Norma Cruz se juega la vida a diario para que los asesinatos de mujeres en Guatemala no queden impunes, sus asesinos vayan a la cárcel y cumplan las condenas íntegras. En junio del 2005 Norma Cruz es oficialmente nominada para el Premio Nóbel de la Paz dentro de la campaña “Mil mujeres por un Premio Nobel de la Paz”.

Raquel Dink es la viuda del periodista armenio, Hrant Dink, asesinado en Estambul por plantear el debate público sobre temas como el genocidio de su pueblo en el semanario Agos que dirigía. Ahora Raquel y toda su familia continúan con la lucha de su marido.

Gila Svirsky es una pacifista israelí que cofundó Las Mujeres de Negro en Israel, Bat Shalom y formó parte del Enlace Jerusalén con mujeres palestinas. Actualmente, es la presidenta de B’Tselem, la mayor organización de derechos humanos israelí de los territorios ocupados. Intenta que sus compatriotas dejen de ver a los palestinos como sus enemigos.

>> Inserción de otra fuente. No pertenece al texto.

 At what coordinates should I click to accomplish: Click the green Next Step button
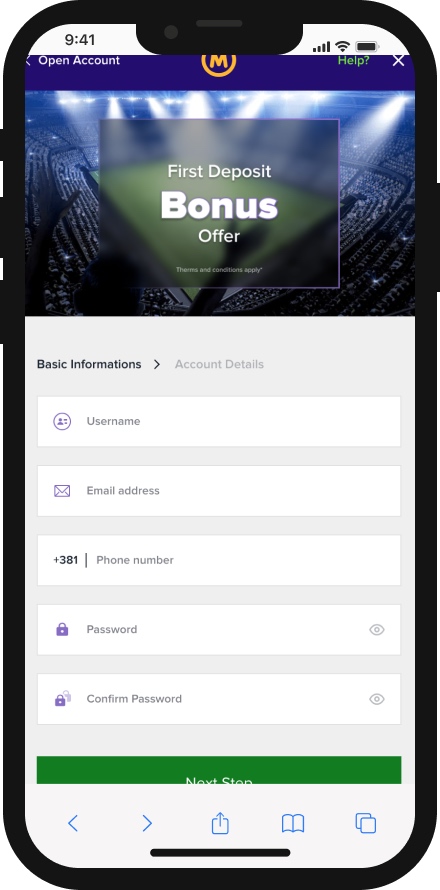219,770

Mariam Ikermawi, pacifista palestina, directora del Jerusalem Center for Women de Jerusalem que también participó del Enlace Jerusalem con mujeres israelíes. Se niega a ser una ciudadana de segunda clase en su propio país y reclama dignidad y justicia para los palestinos.

Yaye Bayam perdió a su hijo en el océano cuando el cayuco naufragó. Tras el duelo, fundó la Asociación Viudas de los Cayucos en Senegal con el fin de dar una alternativa a las mujeres y a los jóvenes de este país.

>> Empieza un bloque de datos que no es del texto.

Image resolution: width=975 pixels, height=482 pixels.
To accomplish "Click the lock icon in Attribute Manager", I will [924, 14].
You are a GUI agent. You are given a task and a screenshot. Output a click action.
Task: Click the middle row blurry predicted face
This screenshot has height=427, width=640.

Cheik Faye es un joven que senegalés que lucha para que los jóvenes no hagan la travesía del infierno en cayuco. El se salvó en su último intento pero su hermano murió en sus brazos.

Salem Zenia es un escritor y periodista bereber que se tuvo que exiliar por utilizar la palabra como herramienta reivindicativa de su idioma y de su cultura.

Aminetu o “Chekruda” es una mujer saharaui que vive entre España y el desierto argelino dónde está su campamento con la esperanza de volver algún día a vivir en las tierras que le vieron nacer. Esta entrevista está extraída de uno de los capítulos del programa de radio: Voces Silenciadas, que da nombre a este libro.

Hans Landauer fue un brigadista internacional que con 16 años luchó por la democracia en España. Una lucha que pagó con cárcel y unos años en un campo de concentración.

Rachel Parrente es una mujer sefardí que pasó por un campo de concentración nazi y todavía defiende el ladino.

Eduardo Saborido es una de las personas imputadas en el Proceso 1001 que pasó 5 años en la cárcel por pertenecer y fomentar el sindicalismo obrero desde CCOO. Líder sindical reconocido en Andalucía que fue una voz silenciada durante el ‘tardofranquismo’.

La Tía Emilia es una anciana gitana que ha vivido la evolución de las mujeres dentro de su pueblo. Esta entrevista está extraída de uno de los capítulos del programa de radio: Voces Silenciadas.